**What you will do**. Pull out every line of the material below word for word, omitting the pictures.

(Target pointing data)
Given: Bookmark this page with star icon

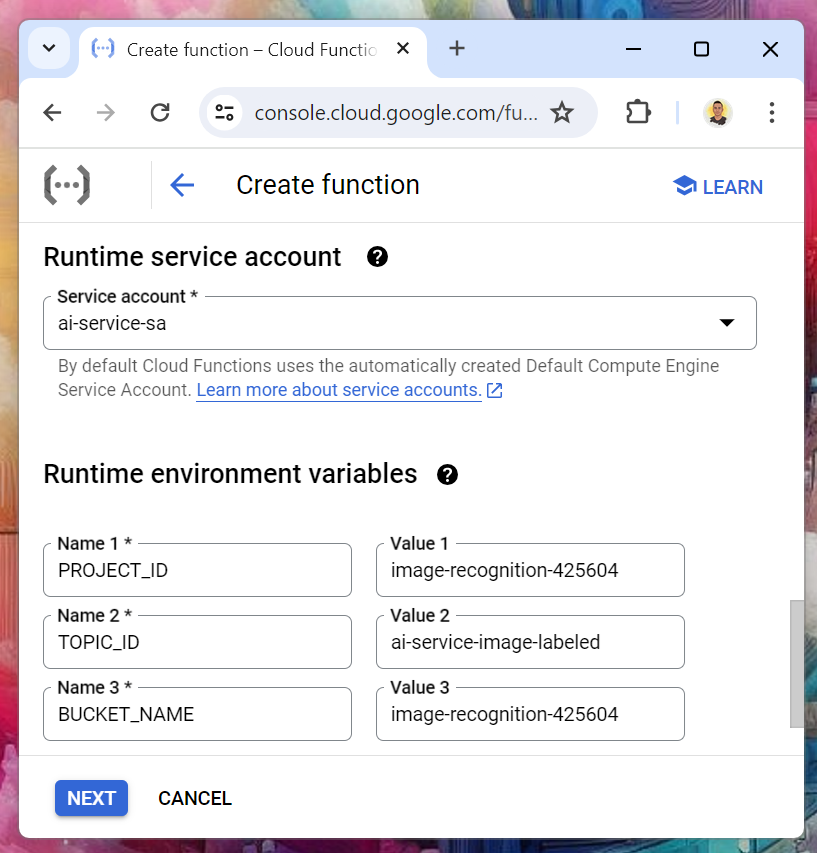Looking at the screenshot, I should pyautogui.click(x=562, y=113).
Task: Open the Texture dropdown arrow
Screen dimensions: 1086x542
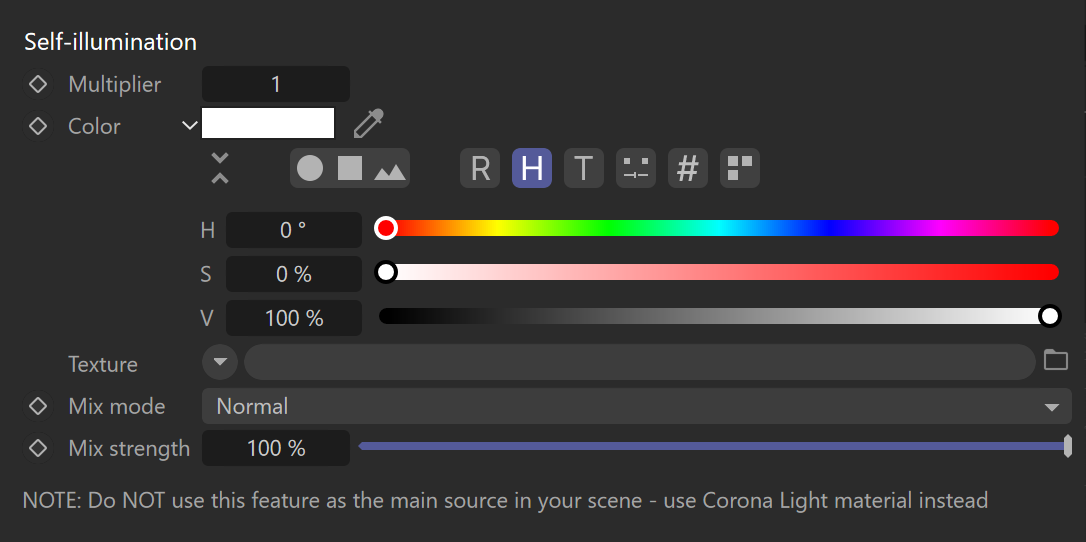Action: (220, 362)
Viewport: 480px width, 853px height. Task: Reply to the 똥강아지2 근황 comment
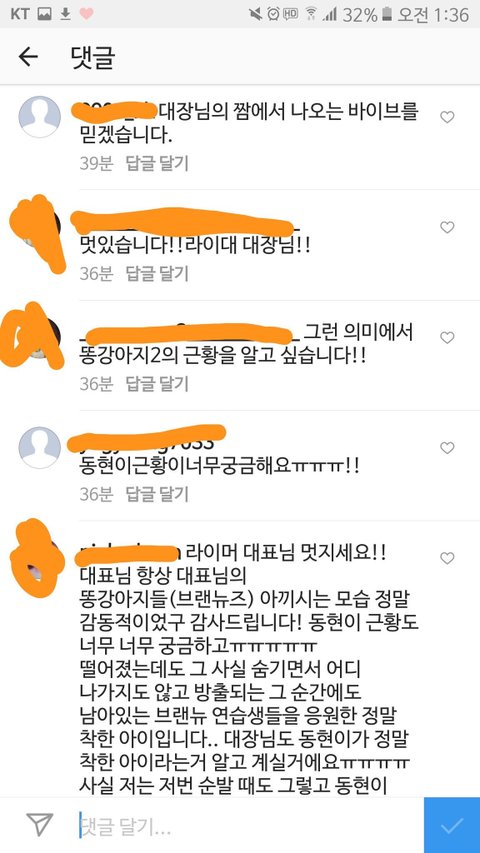(157, 384)
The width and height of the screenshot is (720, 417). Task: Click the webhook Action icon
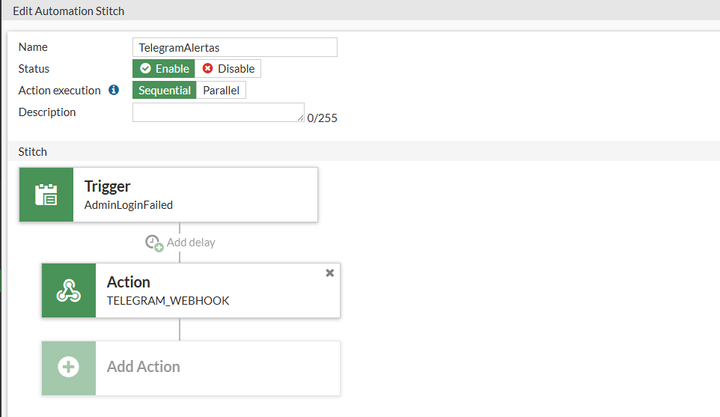pos(68,291)
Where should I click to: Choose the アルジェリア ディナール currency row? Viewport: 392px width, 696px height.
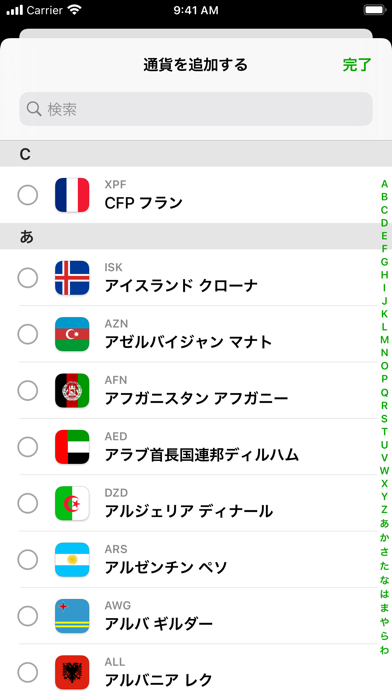196,503
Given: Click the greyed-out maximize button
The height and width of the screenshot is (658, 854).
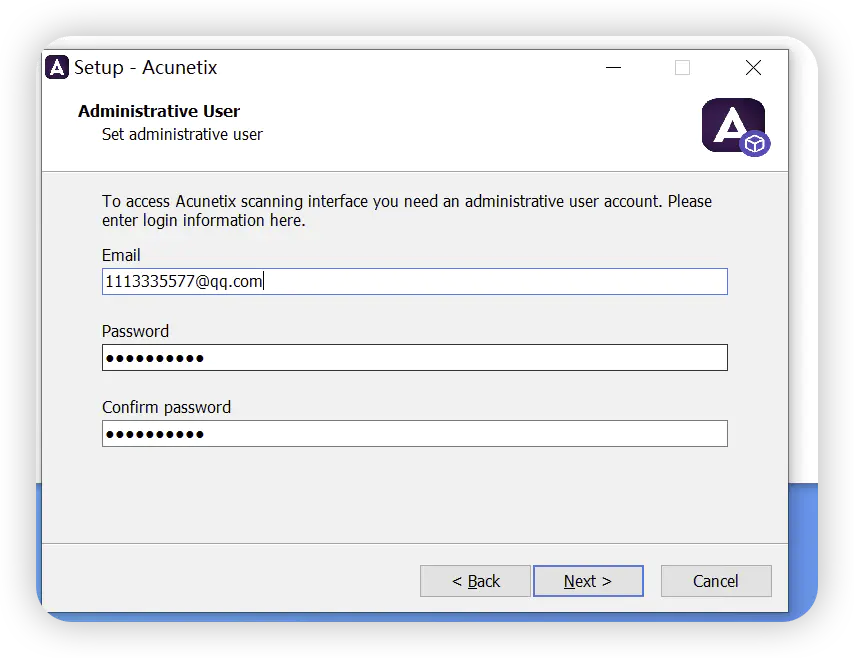Looking at the screenshot, I should click(x=682, y=68).
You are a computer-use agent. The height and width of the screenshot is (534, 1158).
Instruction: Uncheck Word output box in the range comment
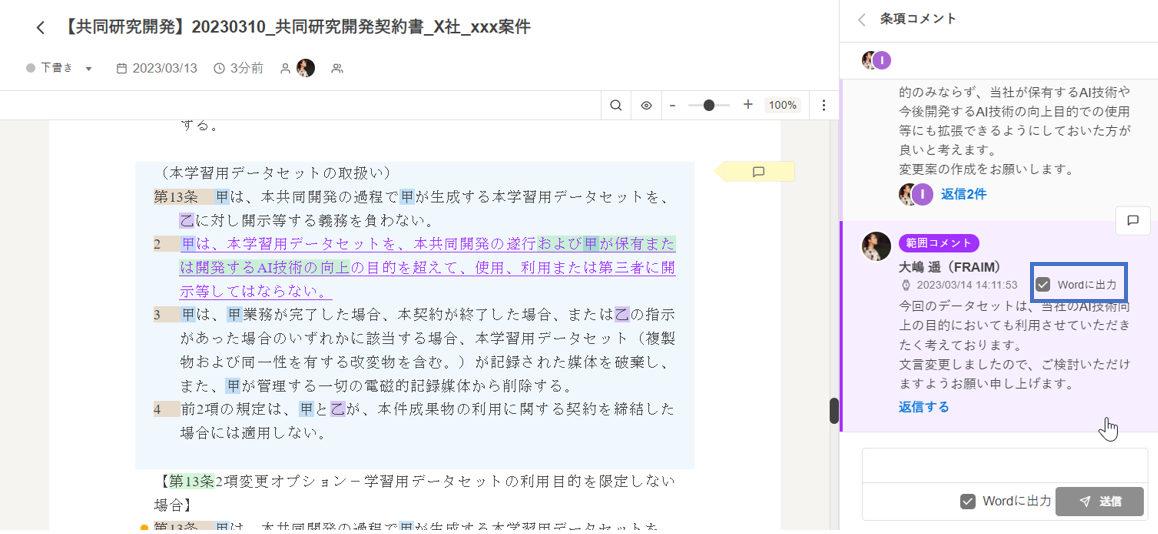click(x=1043, y=284)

**Solution to the exercise**.
Given: Bookmark this page with star icon

Looking at the screenshot, I should pyautogui.click(x=562, y=113).
Task: Open the Texture dropdown arrow
Screen dimensions: 1086x542
Action: (220, 362)
Viewport: 480px width, 853px height. Task: Reply to the 똥강아지2 근황 comment
(157, 384)
The width and height of the screenshot is (720, 417). Task: Click the webhook Action icon
pos(68,291)
Where should I click to: Choose the アルジェリア ディナール currency row? Viewport: 392px width, 696px height.
196,503
Given: Click the greyed-out maximize button
The height and width of the screenshot is (658, 854).
Looking at the screenshot, I should click(x=682, y=68).
You are a computer-use agent. The height and width of the screenshot is (534, 1158).
Instruction: Uncheck Word output box in the range comment
click(x=1043, y=284)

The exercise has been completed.